*The tasks*:
• a. In the commit diff, reproduce the text starting with "custom_frame_mappings (str, bytes, or" and going on through "generated via ffprobe.".
• b. For each statement below, say yes or no to whether the commit diff supports it, and quote the words of the commit diff that decide it. (i) The commit replaces an import of DecoderNativeTransform with an import of DecoderTransform. (ii) The new transforms parameter is required. (iii) The commit adds List to the names imported from typing.

*Text extract*:
************

Better names, better docs

scotts · scotts · commit 0d2492e9dd89 · 2025-11-07T18:40:47.000-08:00
diff --git a/src/torchcodec/decoders/_video_decoder.py b/src/torchcodec/decoders/_video_decoder.py
@@ -8,7 +8,7 @@
 import json
 import numbers
 from pathlib import Path
-from typing import Literal, Optional, Sequence, Tuple, Union
+from typing import List, Literal, Optional, Sequence, Tuple, Union
 
 import torch
 from torch import device as torch_device, Tensor
@@ -19,7 +19,7 @@
     create_decoder,
     ERROR_REPORTING_INSTRUCTIONS,
 )
-from torchcodec.transforms import DecoderNativeTransform, Resize
+from torchcodec.transforms import DecoderTransform, Resize
 
 
 class VideoDecoder:
@@ -67,6 +67,10 @@ class VideoDecoder:
             probably is. Default: "exact".
             Read more about this parameter in:
             :ref:`sphx_glr_generated_examples_decoding_approximate_mode.py`
+        transforms (sequence of transform objects, optional): Sequence of transforms to be
+            applied to the decoded frames by the decoder itself, in order. Accepts both
+            torchcodec.transforms.DecoderTransform and torchvision.transforms.v2.Transform
+            objects. All transforms are applied in the ouput pixel format and colorspace.
         custom_frame_mappings (str, bytes, or file-like object, optional):
             Mapping of frames to their metadata, typically generated via ffprobe.
             This enables accurate frame seeking without requiring a full video scan.

************

*Dataset*:

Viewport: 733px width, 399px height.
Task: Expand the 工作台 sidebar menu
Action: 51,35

************

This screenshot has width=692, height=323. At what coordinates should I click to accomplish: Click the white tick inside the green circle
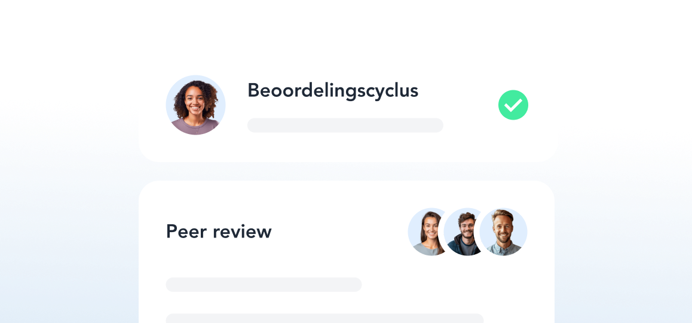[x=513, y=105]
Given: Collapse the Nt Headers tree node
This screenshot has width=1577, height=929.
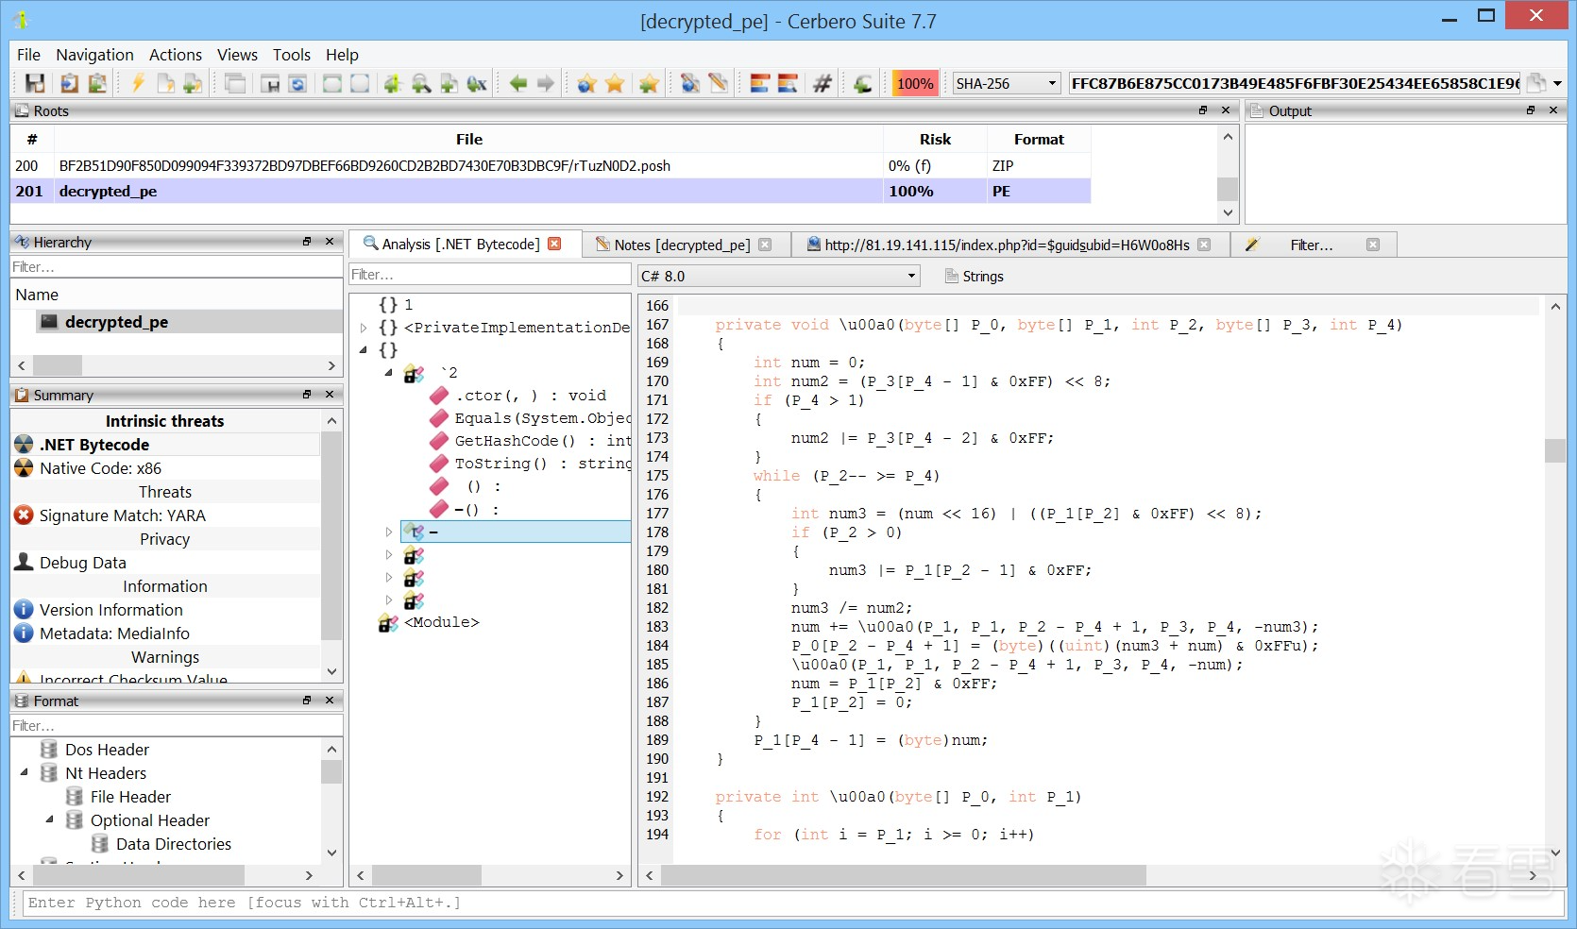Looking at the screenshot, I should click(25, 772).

************

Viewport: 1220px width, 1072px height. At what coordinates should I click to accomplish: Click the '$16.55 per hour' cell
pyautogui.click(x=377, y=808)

************

*Answers by task*:
• a.
custom_frame_mappings (str, bytes, or file-like object, optional):
             Mapping of frames to their metadata, typically generated via ffprobe.

• b.
(i) Yes: "-from torchcodec.transforms import DecoderNativeTransform, Resize" becomes "+from torchcodec.transforms import DecoderTransform, Resize".
(ii) No: "transforms (sequence of transform objects, optional)".
(iii) Yes: "+from typing import List, Literal, Optional, Sequence, Tuple, Union".